DATA EXTRACTS:
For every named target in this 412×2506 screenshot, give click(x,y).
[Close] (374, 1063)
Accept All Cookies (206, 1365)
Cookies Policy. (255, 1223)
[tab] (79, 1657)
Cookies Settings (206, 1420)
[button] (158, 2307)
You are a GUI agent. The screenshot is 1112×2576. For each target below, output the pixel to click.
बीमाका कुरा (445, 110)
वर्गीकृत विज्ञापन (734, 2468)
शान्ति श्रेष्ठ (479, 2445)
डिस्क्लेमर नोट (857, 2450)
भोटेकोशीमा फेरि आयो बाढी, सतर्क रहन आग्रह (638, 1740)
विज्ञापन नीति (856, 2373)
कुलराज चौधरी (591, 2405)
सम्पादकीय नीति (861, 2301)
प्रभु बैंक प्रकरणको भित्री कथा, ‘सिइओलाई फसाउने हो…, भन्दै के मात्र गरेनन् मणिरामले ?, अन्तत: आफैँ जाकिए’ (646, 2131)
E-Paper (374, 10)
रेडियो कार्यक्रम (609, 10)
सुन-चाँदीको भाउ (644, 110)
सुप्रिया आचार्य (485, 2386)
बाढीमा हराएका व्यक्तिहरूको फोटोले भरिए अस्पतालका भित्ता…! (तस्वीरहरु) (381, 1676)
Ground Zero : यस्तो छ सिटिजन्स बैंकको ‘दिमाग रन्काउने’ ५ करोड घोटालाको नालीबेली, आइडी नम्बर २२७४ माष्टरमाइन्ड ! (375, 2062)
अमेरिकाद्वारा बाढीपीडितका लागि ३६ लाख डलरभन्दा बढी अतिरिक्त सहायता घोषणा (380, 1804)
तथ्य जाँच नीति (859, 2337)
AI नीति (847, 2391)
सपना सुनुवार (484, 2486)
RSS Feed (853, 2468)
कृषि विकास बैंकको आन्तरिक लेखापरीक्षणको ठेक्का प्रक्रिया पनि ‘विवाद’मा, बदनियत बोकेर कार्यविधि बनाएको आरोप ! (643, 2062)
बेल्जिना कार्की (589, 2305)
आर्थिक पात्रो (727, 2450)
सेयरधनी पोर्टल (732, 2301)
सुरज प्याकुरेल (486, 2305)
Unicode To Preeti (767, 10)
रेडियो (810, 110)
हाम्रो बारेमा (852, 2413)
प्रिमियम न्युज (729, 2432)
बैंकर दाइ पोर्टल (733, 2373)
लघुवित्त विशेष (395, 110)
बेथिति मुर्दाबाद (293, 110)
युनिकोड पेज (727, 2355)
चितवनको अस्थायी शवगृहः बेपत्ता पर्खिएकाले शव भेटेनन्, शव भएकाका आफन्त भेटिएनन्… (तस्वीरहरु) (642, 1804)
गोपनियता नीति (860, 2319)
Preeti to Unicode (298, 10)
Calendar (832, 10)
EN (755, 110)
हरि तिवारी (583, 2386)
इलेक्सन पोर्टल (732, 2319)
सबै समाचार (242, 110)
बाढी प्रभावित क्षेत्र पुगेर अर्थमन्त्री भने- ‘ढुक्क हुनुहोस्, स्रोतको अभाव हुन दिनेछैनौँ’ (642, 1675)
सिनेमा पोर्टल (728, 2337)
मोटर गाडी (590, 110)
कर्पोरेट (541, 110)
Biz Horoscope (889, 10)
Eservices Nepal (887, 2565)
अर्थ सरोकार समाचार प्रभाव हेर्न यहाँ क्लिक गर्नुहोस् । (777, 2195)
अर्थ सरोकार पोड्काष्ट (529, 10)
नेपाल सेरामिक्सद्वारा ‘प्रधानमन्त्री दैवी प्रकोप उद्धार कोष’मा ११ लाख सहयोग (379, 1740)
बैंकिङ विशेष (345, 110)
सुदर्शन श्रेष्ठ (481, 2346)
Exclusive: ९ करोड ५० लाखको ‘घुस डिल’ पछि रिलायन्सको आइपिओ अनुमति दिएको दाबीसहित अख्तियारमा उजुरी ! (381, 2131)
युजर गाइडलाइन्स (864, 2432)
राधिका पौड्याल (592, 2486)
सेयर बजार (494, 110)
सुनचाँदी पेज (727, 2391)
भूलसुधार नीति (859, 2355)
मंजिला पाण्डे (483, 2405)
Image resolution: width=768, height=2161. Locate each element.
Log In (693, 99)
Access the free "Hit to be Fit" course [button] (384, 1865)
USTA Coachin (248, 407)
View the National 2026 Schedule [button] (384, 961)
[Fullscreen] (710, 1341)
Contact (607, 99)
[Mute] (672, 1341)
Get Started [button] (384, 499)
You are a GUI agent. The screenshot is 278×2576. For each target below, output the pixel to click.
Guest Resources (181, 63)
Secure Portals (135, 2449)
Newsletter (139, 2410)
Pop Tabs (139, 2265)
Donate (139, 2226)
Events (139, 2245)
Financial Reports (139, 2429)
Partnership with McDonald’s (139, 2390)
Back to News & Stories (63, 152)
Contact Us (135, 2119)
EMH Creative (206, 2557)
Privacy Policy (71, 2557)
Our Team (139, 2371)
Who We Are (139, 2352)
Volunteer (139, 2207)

PROBLEM TO SOLVE:
Restate the data above exactly, keeping each word as it stands.

TASK RESPONSE:
For every named target in this 412×2506 screenshot, give click(x,y).
[Close] (374, 1063)
Accept All Cookies (206, 1365)
Cookies Policy. (255, 1223)
[tab] (79, 1657)
Cookies Settings (206, 1420)
[button] (158, 2307)
You are a GUI agent. The screenshot is 1112×2576. For each target below, output the pixel to click.
बीमाका कुरा (445, 110)
वर्गीकृत विज्ञापन (734, 2468)
शान्ति श्रेष्ठ (479, 2445)
डिस्क्लेमर नोट (857, 2450)
भोटेकोशीमा फेरि आयो बाढी, सतर्क रहन आग्रह (638, 1740)
विज्ञापन नीति (856, 2373)
कुलराज चौधरी (591, 2405)
सम्पादकीय नीति (861, 2301)
प्रभु बैंक प्रकरणको भित्री कथा, ‘सिइओलाई फसाउने हो…, भन्दै के मात्र गरेनन् मणिरामले ?, अन्तत: आफैँ जाकिए’ (646, 2131)
E-Paper (374, 10)
रेडियो कार्यक्रम (609, 10)
सुन-चाँदीको भाउ (644, 110)
सुप्रिया आचार्य (485, 2386)
बाढीमा हराएका व्यक्तिहरूको फोटोले भरिए अस्पतालका भित्ता…! (तस्वीरहरु) (381, 1676)
Ground Zero : यस्तो छ सिटिजन्स बैंकको ‘दिमाग रन्काउने’ ५ करोड घोटालाको नालीबेली, आइडी नम्बर २२७४ माष्टरमाइन्ड ! (375, 2062)
अमेरिकाद्वारा बाढीपीडितका लागि ३६ लाख डलरभन्दा बढी अतिरिक्त सहायता घोषणा (380, 1804)
तथ्य जाँच नीति (859, 2337)
AI नीति (847, 2391)
सपना सुनुवार (484, 2486)
RSS Feed (853, 2468)
कृषि विकास बैंकको आन्तरिक लेखापरीक्षणको ठेक्का प्रक्रिया पनि ‘विवाद’मा, बदनियत बोकेर कार्यविधि बनाएको आरोप ! (643, 2062)
बेल्जिना कार्की (589, 2305)
आर्थिक पात्रो (727, 2450)
सेयरधनी पोर्टल (732, 2301)
सुरज प्याकुरेल (486, 2305)
Unicode To Preeti (767, 10)
रेडियो (810, 110)
हाम्रो बारेमा (852, 2413)
प्रिमियम न्युज (729, 2432)
बैंकर दाइ पोर्टल (733, 2373)
लघुवित्त विशेष (395, 110)
बेथिति मुर्दाबाद (293, 110)
युनिकोड पेज (727, 2355)
चितवनको अस्थायी शवगृहः बेपत्ता पर्खिएकाले शव भेटेनन्, शव भएकाका आफन्त भेटिएनन्… (तस्वीरहरु) (642, 1804)
गोपनियता नीति (860, 2319)
Preeti to Unicode (298, 10)
Calendar (832, 10)
EN (755, 110)
हरि तिवारी (583, 2386)
इलेक्सन पोर्टल (732, 2319)
सबै समाचार (242, 110)
बाढी प्रभावित क्षेत्र पुगेर अर्थमन्त्री भने- ‘ढुक्क हुनुहोस्, स्रोतको अभाव हुन दिनेछैनौँ’ (642, 1675)
सिनेमा पोर्टल (728, 2337)
मोटर गाडी (590, 110)
कर्पोरेट (541, 110)
Biz Horoscope (889, 10)
Eservices Nepal (887, 2565)
अर्थ सरोकार समाचार प्रभाव हेर्न यहाँ क्लिक गर्नुहोस् । (777, 2195)
अर्थ सरोकार पोड्काष्ट (529, 10)
नेपाल सेरामिक्सद्वारा ‘प्रधानमन्त्री दैवी प्रकोप उद्धार कोष’मा ११ लाख सहयोग (379, 1740)
बैंकिङ विशेष (345, 110)
सुदर्शन श्रेष्ठ (481, 2346)
Exclusive: ९ करोड ५० लाखको ‘घुस डिल’ पछि रिलायन्सको आइपिओ अनुमति दिएको दाबीसहित अख्तियारमा उजुरी ! (381, 2131)
युजर गाइडलाइन्स (864, 2432)
राधिका पौड्याल (592, 2486)
सेयर बजार (494, 110)
सुनचाँदी पेज (727, 2391)
भूलसुधार नीति (859, 2355)
मंजिला पाण्डे (483, 2405)
Image resolution: width=768, height=2161. Locate each element.
Log In (693, 99)
Access the free "Hit to be Fit" course [button] (384, 1865)
USTA Coachin (248, 407)
View the National 2026 Schedule [button] (384, 961)
[Fullscreen] (710, 1341)
Contact (607, 99)
[Mute] (672, 1341)
Get Started [button] (384, 499)
You are a GUI agent. The screenshot is 278×2576. For each target below, output the pixel to click.
Guest Resources (181, 63)
Secure Portals (135, 2449)
Newsletter (139, 2410)
Pop Tabs (139, 2265)
Donate (139, 2226)
Events (139, 2245)
Financial Reports (139, 2429)
Partnership with McDonald’s (139, 2390)
Back to News & Stories (63, 152)
Contact Us (135, 2119)
EMH Creative (206, 2557)
Privacy Policy (71, 2557)
Our Team (139, 2371)
Who We Are (139, 2352)
Volunteer (139, 2207)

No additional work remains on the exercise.